On a pu croire un instant compromise l’odyssée, à travers les plus folles extravagances, des amours à jeun et du mariage après boire de Piquillo et de la Périchole. Le premier acte, écouté avec distraction et joué avec incertitude, a laissé les acteurs et les spectateurs également embarrassés de leur contenance. Ils paraissaient en défiance les uns des autres. La température de l’hiver attardé semblait avoir étendu, de la salle à la scène, un large manteau de givre ; impossible d’abord d’en secouer les plis ; c’était à croire que la joyeuse cour du vice-roi de Lima, prisonnière d’une Révolution, avait pris passage sur un navire espagnol cinglant vers les mers polaires. Ce n’était pas l’orage, mais c’en était un des signes précurseurs : un silence que rendait plus significatif encore la demi obscurité des loges lentes à se remplir. Heureusement pour le succès de cette reprise de la Périchole, cette atmosphère de glace s’est fondue un peu avant la fin du premier acte ; acteurs et public, un moment pris de cette peur du mal qui donne le mal de la peur, au dire de Figaro, ont fini par où ils auraient dû commencer : le plaisir de dire et d’écouter des bouffonneries sans prétention, mais prêtant à des jeux de scène extrêmement plaisants. – MM. Meilhac et Halévy ont mis leur esprit et leur habileté ordinaire d’enchaîner, dans le mouvement d’une action rapide, ce chapelet de folies parlées, chantées et ballées. De pièce, au sens-exact du mot, il n’en faut point chercher dans les trois actes en quatre tableaux de la Périchole : mais c’est le moindre souci que se donnent les amateurs d’opérette : ils entrent au théâtre comme on se rend à un bal travesti, non pour voir des visages, mais pour s’égayer de la difformité des masques. La musique écrite par M. Jacques Oftenbach sur le gai scénario de MM. Meilhac et Halévy est vive, rapide et spirituelle : ce sont les qualités du musicien du genre que sa verve a popularisé. C’est de l’art en habit de masque, sans doute ; mais les bonnes grimaces musicales, comme les bonnes plaisanteries, sont rares et ne les attrape pas qui veut !
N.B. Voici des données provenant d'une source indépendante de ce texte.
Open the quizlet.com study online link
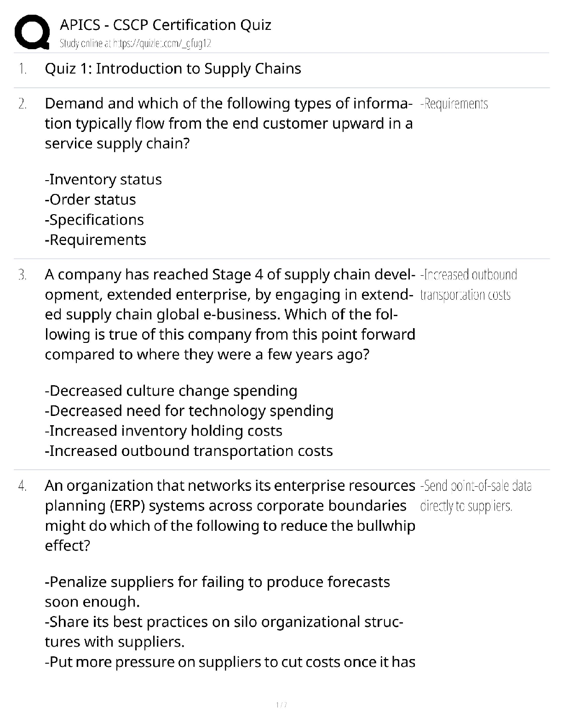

La grande attraction (comme disent les Anglais) de cette soirée de la Périchole, c’était pour un public avide de sensations et se plaisant à les gâter à plaisir, la grande petite malice de mettre en présence deux femmes, deux Grâces, et de se dire « Laquelle va tomber l’autre ? » Surprise ou déception, cet espoir ne s’est point réalisé. La Périchole, deuxième du nom, a réussi autrement que la première, mais sans la faire oublier.
Madame Judic a dit avec un charme et des effets peut-être un peu étudiés la lettre de la chanteuse des rues à l’amant qu’elle abandonne sans le trahir. Le charme n’était pas moindre chez Hortense Schneider, et il y avait de plus quelque chose qui était tout la fièvre de la faim dans la fièvre de l’amour, l’une victorieuse de l’autre sans faire mentir un cœur passionné. C’est une question de tempérament d’artiste : le talent ne vient ici qu’en seconde ligne et ne saurait être pris comme point de comparaison.
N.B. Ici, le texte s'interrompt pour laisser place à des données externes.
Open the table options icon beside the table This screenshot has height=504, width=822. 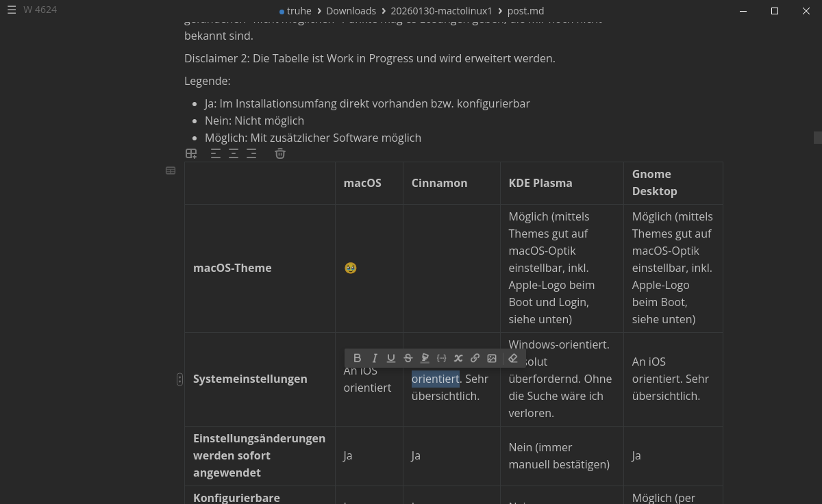coord(171,171)
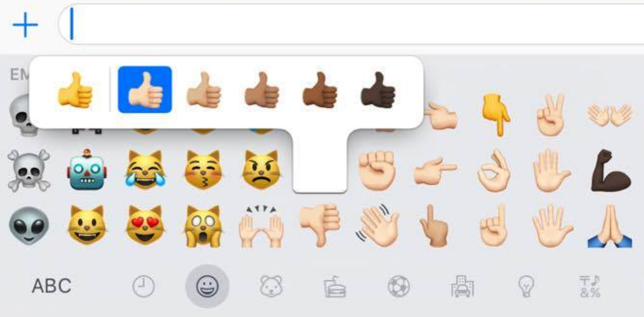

Mais n’allez pas croire à une sorte d’échec de la nouvelle Périchole, parce que, dans la manière de réciter la lettre, le cri des entrailles aura manqué aux exquises nuances de sa diction. Le succès de Mme Judic a été, au contraire, très grand dans les autres parties du rôle. On lui a fait redire jusqu’à trois fois les couplets de l’ivresse dans le final du premier acte. On ne saurait rendre ni [1] la situation avec plus de séduction, de grâce et de mesure, tout indiquer, tout montrer et même ne rien dépasser ; en un mot, arrêter la bacchante à cette extrême limite – l’épaisseur d’un cheveu – où la femme pourrait être avilie.
Dupuis est toujours fort plaisant dans son rôle de Gitano et de mari de la favorite. Le grand chambellan Baron fait rire, pourquoi ? Je n’en sais rien ; ce n’est pas un comédien, ce n’est pas un talent ; c’est une voix, c’est un masque : le public écoute, regarde, et ne peut plus garder son sérieux. Et moi donc ! Mais, il nous faut le reprendre, l’un et l’autre, à l’aspect du gai Léonce, implacable d’uniformité dans ses très soi-disant comiques. Dailly a du naturel à la condition de ne se point grimer en vieillard. La nature ’a fait de lui un balourd dont la physionomie franche ne manque pas de finesse : qu’il joue ce rôle-là naturellement, et il sera plaisant.
Bénédict.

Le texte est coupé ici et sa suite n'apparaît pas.